For True Big Data Success, Invest in People as Much as Technology

For True Big Data Success, Invest in People as Much as Technology

Big data analytics delivers increased profitability and return on investment, but there is a caveat. While many executives are keen on investing heavily in technology, those that do not make complementary investments in training, skills development and recruiting are only seeing lukewarm results from their investments.

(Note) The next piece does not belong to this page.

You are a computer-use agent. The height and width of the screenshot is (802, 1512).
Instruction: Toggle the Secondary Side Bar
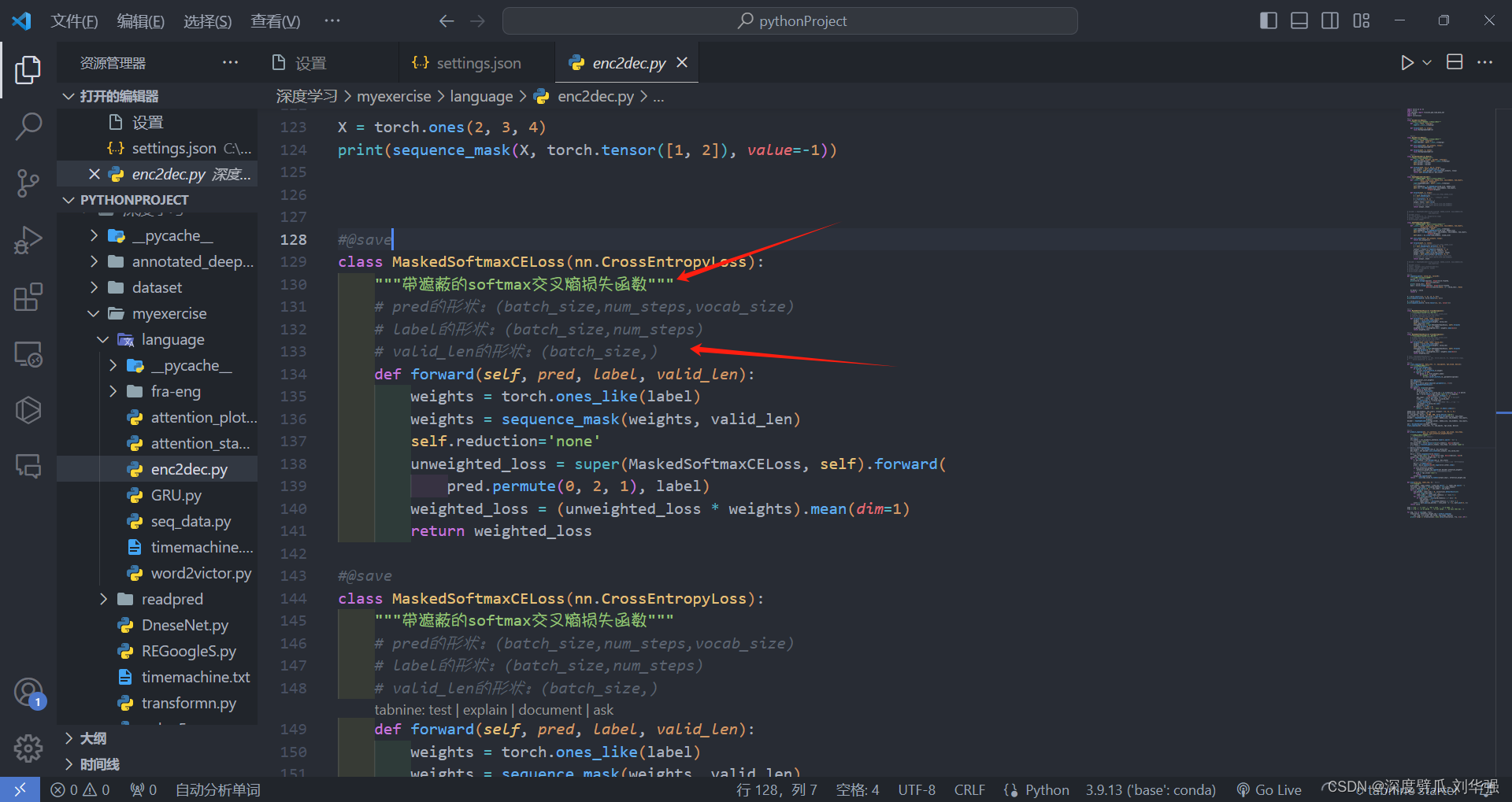tap(1329, 20)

That’s the word from Jacques Bughin, a McKinsey consultant, recently put together an analysis of big data success to date. Bughin led a study of 714 companies that confirms big data analytics delivers great “profitability and value-added productivity benefits,” he notes — similar to “those experienced during earlier periods of intense IT investment.” Big data analytics added at least six to nine percent to companies’ bottom lines, he estimates.

However, those companies not making corresponding investments in developing employees’ analytics skills are not seeing such returns. “Many companies still compartmentalize their data-analytics initiatives,” Bughin writes. Big data technology investments cannot be made in isolation, he observes. “About 40 percent of the profit improvements we measured resulted from complementary and coordinated investments both in IT and in big data talent.”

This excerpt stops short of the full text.